The motivation is to control the flow of incoming metrics, and have a tool to aggregate it to a reasonable level. It can be useful on data that the server accepts passively.

For example, when processing logs, visualization with a frequency of once a minute might be enough whatever the income log rate is. Aggregation can be performed with one of 5 functions - min, max, avg, sum, count.

For example, "calculate the sum of the field in 1 minute", "count the number of data items in 30 seconds", "find the maximum / minimum / average". All functions except count require numeric input. Count can work with any input data, this function is useful to count the frequency of incoming date.

Setting up preprocessing

A new group of functions "Aggregation" is available in preprocessing steps. It has a single function - "Aggregate over time", which has two parameters - the first parameter is the time in seconds during which the aggregation is performed, the second is one of the aggregation functions

preprocessing_agg

How it works, features

When configuring aggregation, you must make sure that processing always reaches the aggregation rule, even if the filtering did not return matches in the previous steps.

This is due to the internal implementation of preprocessing - if the rule has not been executed, the history of accumulated values ​​for it is lost, in which case the aggregation will not be able to work properly.

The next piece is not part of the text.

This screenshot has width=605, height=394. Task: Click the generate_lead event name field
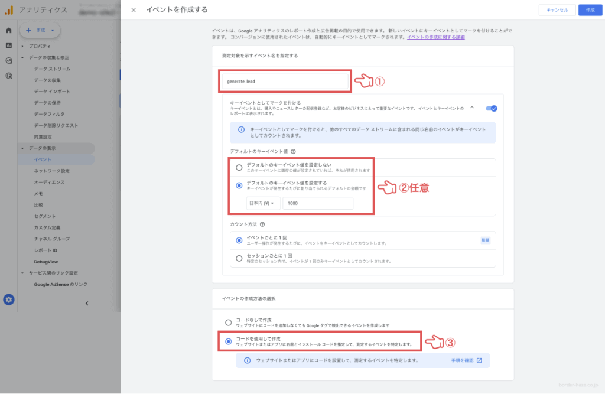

Therefore, the aggregation rules support a special value - the string value "NaN". Accordingly, in the filtering rules, you need to indicate that you need to return a predefined value if there were no matches and specify this value "NaN".

When NaN comes to the input of the aggregation rule, the function does nothing, but the history is saved.

How to use: examples

By making a dependent log item with validation of the value through JsonPath or Regexp filtering and enabling the count function in the second step, you can count the number of https responses with a 200 code.

Or, for example, the number of requests for a specific UserAgent.

Aggregation might be used to reduce incoming metrics flow rate or to make it predictable or reasonable.

Sum functions are suitable for bytes, average - for average backend response time. Count for frequency, minimum and maximum are rather useful for defining limits and to be used in triggers.